Our Miles was recently categorized into Moderate Autism vs. Severe Autism. This is because he CAN speak. He talks all the time actually. Singing, counting, REPEATING EVERYTHING HE'S EVER HEARD.
He exhibits echolalia a lot. Now, that isn't to say that he doesn't actually communicate, because he does and gets better a little at a time. But a great deal of the time, he's just parotting words. It's really less cute than the movie RainMan I promise you.
It's loud, it's never ending, and it's nerve wracking.
I was at a school event sitting next to one of the only other mom's I know, and the two twins were making an insane amount of noise. She was kind of giving me the side-eye, not really knowing what to say.
So to put her at ease, I whispered, "They sure are loud for a couple of kids who don't talk, aren't they?"
She burst out laughing. Then I think was horrified that she had done so, but I laughed too, to let her know that it was alright.
So he jabbers, and talks, and repeats. ALL THE TIME.
But fairly recently, in the last few months, we'd hit a developmental milestone that really, REALLY touched my heart.
I gained a name.
I became Mommy.
It's probably hard for you guys with typical children to understand, hell it's hard for ME to understand. But until recently, I had two six year olds who didn't verbally identify me as anyone. It's kind of a big deal, developmentally, the saying of Mommy and Daddy. But it hadn't ever happened for me.
So when I became MOMMY all of a sudden, and was getting "Kiss, Mommy", "Hug, Mommy", "I love you, Mommy"....well, I was fairly choked up and thrilled.
It just seemed - a notch in his development. A huge step forward.
Then last night on the bed, the kids and I were all playing and cuddling, and he kissing the baby. I said, "Kiss the baby!" and he repeated my words and then kissed her. Then I said, "Kiss Mommy!" and he repeated my words....
and then kissed the baby.
I froze. I said again, leaning toward him, "Kiss Mommy".

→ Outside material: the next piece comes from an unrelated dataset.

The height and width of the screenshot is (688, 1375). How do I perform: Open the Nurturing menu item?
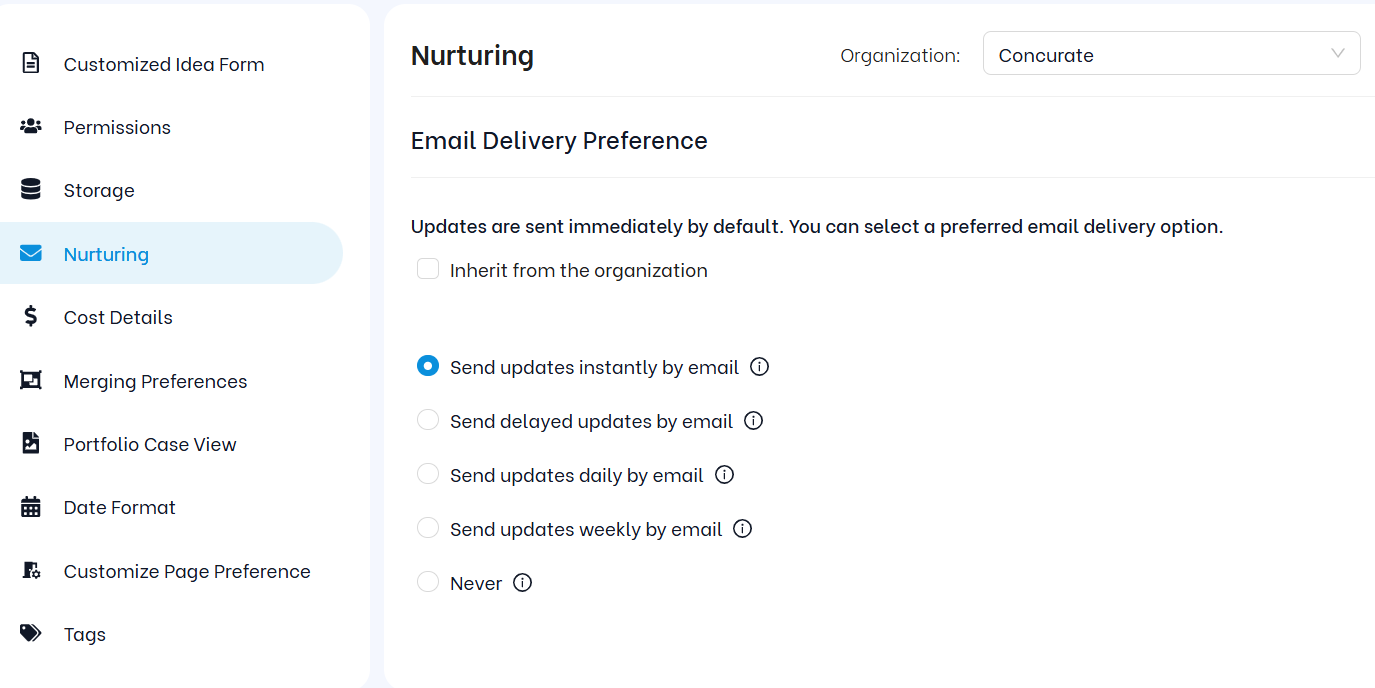tap(106, 254)
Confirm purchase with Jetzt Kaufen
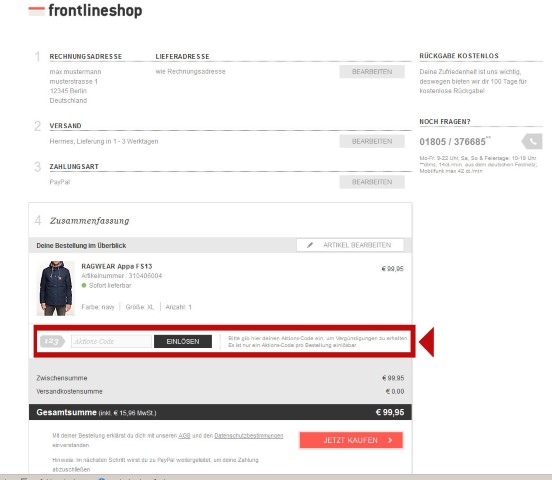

He giggled, and repeated my words - and kissed the baby.
And I shattered.
He didn't know my name. He was just repeating. Echolalia.
I cried later, giving the baby her bath, and trying to tell my husband what happened. But he said no, that the boy cries when I leave the room, calling Mommy, he cries for Mommy in the night, that NO emphatically-I was wrong.
I didn't believe him, until he called him into the bathroom and told him to hug Mommy.
At first he just giggled, but then he turned around and took my hands and looked up, and said "Hug Mommy".
And clearly he meant me.
I don't demand much out of this life. But I really, really want my little boy to know I'm Mommy. I hugged him tight and felt kind of victorious. Screw you autism. Mommy won this one.